2. It is understood that trust region(dogleg) type algorithm is more efficient than LM algorithm, as it only needs to factor the big sparse matrix only once in a iteration. However, almost all solvers use LM in their default settings. For ceres, the dogleg method is actually slower than LM in my experiments. Could you please give some reasons about this?

I haven't really experimented with dogleg myself. To my understanding it's an alternative to the damping in LM to compute the update from the GN-step and gradient direction. My knowledge is superficial here, but what I remember is not so much that it's more efficient than LM (both solve one big sparse linear system per outer iteration IIRC), but that it might in some cases lead to better descend direction, so it might in some cases find better optima / get less stuck in local minima.

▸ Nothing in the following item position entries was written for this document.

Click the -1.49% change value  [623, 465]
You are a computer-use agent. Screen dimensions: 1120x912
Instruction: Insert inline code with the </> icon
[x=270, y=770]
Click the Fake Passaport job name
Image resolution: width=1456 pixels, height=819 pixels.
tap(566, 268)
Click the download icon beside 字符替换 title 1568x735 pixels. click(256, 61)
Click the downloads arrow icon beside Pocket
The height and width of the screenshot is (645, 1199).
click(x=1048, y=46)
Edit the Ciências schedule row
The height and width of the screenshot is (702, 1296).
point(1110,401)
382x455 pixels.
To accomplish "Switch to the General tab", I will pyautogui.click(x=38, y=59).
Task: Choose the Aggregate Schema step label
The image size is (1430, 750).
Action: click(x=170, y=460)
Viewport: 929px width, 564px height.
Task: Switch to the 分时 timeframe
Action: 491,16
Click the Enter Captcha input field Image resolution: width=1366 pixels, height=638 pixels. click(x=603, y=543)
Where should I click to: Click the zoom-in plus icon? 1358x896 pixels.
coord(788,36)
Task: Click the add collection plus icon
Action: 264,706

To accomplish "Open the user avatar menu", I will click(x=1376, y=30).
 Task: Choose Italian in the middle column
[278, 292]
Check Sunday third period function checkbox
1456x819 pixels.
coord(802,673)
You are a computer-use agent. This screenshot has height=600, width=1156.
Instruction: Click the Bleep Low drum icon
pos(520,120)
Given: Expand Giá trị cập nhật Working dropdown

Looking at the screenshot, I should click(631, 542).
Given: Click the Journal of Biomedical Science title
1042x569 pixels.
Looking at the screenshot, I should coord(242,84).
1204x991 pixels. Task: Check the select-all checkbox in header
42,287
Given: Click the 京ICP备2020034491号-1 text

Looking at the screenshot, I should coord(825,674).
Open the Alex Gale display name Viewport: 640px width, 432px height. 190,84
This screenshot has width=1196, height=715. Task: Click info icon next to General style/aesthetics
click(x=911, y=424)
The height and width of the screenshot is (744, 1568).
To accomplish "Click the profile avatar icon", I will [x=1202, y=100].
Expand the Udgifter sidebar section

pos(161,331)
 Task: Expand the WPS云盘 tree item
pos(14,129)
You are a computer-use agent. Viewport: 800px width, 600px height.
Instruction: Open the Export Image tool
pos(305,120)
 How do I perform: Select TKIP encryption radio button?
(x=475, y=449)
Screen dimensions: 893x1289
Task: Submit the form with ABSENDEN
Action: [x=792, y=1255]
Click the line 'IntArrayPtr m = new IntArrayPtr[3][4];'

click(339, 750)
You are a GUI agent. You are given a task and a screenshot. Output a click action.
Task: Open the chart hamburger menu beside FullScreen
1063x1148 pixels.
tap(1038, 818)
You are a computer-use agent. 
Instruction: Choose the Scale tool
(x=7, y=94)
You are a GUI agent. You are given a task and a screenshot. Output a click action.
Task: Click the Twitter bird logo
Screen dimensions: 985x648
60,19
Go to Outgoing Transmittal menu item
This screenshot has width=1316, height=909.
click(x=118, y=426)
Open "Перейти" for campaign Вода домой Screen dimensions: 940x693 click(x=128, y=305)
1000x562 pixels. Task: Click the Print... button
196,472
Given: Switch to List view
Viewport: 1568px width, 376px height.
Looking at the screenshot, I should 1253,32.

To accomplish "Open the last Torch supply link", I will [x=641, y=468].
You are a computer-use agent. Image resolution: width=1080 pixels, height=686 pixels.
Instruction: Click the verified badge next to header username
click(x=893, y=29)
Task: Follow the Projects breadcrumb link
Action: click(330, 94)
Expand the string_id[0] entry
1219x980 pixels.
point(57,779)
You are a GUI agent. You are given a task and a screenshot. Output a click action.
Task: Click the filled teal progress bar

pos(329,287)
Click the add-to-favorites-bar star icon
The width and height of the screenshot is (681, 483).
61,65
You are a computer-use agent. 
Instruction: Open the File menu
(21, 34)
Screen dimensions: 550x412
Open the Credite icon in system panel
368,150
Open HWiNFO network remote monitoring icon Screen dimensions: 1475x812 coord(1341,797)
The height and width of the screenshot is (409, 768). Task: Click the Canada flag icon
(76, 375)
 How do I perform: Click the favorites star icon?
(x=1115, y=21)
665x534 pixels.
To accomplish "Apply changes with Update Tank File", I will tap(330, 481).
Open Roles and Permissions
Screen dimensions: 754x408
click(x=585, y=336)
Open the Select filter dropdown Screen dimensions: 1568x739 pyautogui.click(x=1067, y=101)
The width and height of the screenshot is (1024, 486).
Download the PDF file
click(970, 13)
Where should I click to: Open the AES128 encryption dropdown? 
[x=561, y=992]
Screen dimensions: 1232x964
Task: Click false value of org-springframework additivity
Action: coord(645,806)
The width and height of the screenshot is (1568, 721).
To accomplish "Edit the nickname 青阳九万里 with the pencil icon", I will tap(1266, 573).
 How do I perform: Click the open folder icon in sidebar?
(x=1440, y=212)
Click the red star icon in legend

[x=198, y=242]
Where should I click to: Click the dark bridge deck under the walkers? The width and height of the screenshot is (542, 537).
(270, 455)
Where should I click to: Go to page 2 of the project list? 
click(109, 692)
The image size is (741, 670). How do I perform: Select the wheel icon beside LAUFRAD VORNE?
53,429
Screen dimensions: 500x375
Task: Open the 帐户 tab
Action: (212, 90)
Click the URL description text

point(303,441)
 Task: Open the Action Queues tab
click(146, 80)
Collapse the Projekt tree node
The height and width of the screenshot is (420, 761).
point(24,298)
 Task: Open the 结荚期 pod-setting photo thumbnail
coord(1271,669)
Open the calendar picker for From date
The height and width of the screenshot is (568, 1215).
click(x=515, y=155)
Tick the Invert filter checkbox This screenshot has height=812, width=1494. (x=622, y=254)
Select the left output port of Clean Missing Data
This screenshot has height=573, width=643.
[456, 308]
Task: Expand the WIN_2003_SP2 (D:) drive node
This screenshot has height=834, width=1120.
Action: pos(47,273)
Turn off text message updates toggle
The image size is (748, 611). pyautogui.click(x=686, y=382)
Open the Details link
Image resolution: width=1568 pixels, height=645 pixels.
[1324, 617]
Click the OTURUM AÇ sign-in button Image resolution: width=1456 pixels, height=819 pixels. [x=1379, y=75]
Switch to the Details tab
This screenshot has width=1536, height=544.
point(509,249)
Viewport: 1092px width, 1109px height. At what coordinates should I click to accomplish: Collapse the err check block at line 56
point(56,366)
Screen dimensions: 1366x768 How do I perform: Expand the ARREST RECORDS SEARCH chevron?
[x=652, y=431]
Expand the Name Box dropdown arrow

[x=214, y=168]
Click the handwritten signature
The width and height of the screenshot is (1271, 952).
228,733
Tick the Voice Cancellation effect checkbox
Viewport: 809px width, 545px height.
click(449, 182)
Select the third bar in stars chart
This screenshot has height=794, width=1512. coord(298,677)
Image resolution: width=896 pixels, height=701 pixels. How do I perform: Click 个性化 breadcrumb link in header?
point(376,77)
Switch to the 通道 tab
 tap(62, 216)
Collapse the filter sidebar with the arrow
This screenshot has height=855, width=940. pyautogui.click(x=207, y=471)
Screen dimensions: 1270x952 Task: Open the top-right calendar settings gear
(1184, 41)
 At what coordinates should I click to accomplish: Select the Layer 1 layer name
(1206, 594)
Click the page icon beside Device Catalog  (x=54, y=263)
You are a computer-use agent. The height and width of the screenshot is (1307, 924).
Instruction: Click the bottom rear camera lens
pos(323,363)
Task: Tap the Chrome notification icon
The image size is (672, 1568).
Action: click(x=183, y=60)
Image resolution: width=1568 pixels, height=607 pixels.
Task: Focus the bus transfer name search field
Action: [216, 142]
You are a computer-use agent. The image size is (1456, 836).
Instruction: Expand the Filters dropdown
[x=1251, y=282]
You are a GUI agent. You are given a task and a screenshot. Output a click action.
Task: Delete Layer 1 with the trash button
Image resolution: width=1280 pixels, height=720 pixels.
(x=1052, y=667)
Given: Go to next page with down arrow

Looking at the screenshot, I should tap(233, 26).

3. In a recent paper, https://github.com/srrg-sapienza/srrg2_solver , the author there tests several solvers, and one can conclude that ceres is very unefficient from their experiments. With single thread, rootba might have similar performance to ceres and hence might be inefficient as well..... It would be great if you could provide some clues...

I haven't seen this, looks interesting. Thanks for pointing it out. At a glance, it seems they focus on slightly different problem types and not BA. At least I didn't notice and BA problems in the evaluation. Ceres is a very mature and general purpose solver with many many options. Depending on the problem type, certain options will be MUCH more efficient than others. Also, Ceres is very flexible, but doesn't specialize in any of these scenarios, so it doesn't surprise me that a dedicated solver can outperform Ceres (just as a dedicated BA solver can outperform Ceres on BA problems). For example, while I'm sure srrg2 is very efficient for the use cases it's been designed for, it seems like srrg2 doesn't implement Schur complement, so I can't imagine that it would perform well on large-scale BA problems. There is a Ceres-schur option in the paper, but even there, Ceres has different configurations that will perform very differently depending on the problem structure / size (explicit Schur with dense or sparse RCS storage, with iterative (PCG) or direct linear solver (Cholesky), or even PCG with implicit Schur complement). Moreover, we found that when comparing solver runtime and accuracy, implementation details of things like damping strategy, inner iteration count (for PCG) and abort criteria matter a lot. So without knowing these details it's hard to tell how representative an evaluation is for the general case (which is also why in our implementation we try to follow Ceres as much as possible in these implementation details).

But yes, I believe the rootba solver is in particular strong in taking advantage of multi-core parallelism, compared to the schur complement, and you can also see that also our own implementation of SC, not just Ceres. More experimentation in this direction would be interesting for sure.

hitdshu commented 2 years ago

Thanks very much for your timely reply even in your holiday...

I think I've got the right answers for the first two questions.

You're right. Ceres is much more powerful than other solvers and has tons of options to tune for a better performance. And rootba is a very interesting and powerful method.